Dites si chaque affirmation ci-dessous est conforme au texte sur l'âge en réanimation : répondez par oui ou par non, puis citez les mots du texte qui tranchent. 1. En dix ans, l'espérance de vie a augmenté plus vite que l'âge médian des patients admis en réanimation. 2. Selon une étude de 2006, les plus de 85 ans étaient plus souvent refusés en réanimation que les 18-44 ans. 3. Le nombre de lits disponibles en réanimation est en hausse.

• [TEXTE DE LECTURE]:
********

Trop vieux pour être réanimé ? Aujourd'hui, en France, 12 % des hospitalisations en réanimation concernent des personnes âgées de plus de 80 ans. En dix ans, l'âge médian des patients admis a augmenté de cinq ans tandis que l'espérance de vie ne croissait que de 2,5 années. Parallèlement, le nombre de lits disponibles stagne, voire régresse et les contraintes budgétaires s'accentuent. Dans ces conditions, l'âge devient « un critère discriminant », prévient le Pr Bertrand Guidet, président de la Société de réanimation de langue française (SRLF) (1).

Une étude de 2006 indique que 36 % des plus de 85 ans étaient refusés en réanimation, contre 23 % des 75-84 ans et 12 % des 18-44 ans. Puisqu'« il y a une vraie pression à l'entrée [...] nous sommes face à un double risque : acharnement thérapeutique ou perte de chance », avertit le professeur. Une observation renforcée au regard des cultures de service. Une étude en cours tend à démontrer que le taux de refus varie beaucoup d'un hôpital à l'autre.

********

• [MATÉRIEL RÉPERTORIÉ]:
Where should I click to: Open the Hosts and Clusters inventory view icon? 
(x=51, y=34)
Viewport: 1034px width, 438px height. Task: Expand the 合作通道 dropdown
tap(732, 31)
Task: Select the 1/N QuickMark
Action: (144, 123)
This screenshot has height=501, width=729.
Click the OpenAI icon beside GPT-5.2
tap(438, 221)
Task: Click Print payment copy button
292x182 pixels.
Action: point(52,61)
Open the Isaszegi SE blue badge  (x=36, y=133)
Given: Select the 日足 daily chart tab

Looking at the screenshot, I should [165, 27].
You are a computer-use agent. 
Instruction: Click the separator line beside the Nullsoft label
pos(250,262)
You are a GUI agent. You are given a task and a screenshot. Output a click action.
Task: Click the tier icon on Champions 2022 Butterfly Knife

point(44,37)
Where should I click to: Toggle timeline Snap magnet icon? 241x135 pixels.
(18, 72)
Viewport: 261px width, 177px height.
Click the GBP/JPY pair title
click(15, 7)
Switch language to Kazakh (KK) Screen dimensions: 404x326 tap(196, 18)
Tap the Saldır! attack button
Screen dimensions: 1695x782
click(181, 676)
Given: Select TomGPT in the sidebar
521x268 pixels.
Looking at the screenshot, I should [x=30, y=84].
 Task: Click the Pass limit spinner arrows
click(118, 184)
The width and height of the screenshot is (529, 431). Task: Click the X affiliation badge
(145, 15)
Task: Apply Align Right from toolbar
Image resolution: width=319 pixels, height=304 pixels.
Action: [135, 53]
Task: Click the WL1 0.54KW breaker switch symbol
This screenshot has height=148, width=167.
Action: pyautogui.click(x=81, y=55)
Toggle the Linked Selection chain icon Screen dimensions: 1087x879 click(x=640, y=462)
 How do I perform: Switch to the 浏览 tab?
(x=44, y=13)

********

• [CORRIGÉ]:
1. Non : « l'âge médian des patients admis a augmenté de cinq ans tandis que l'espérance de vie ne croissait que de 2,5 années ».
2. Oui : « 36 % des plus de 85 ans étaient refusés en réanimation, contre 23 % des 75-84 ans et 12 % des 18-44 ans ».
3. Non : « le nombre de lits disponibles stagne, voire régresse ».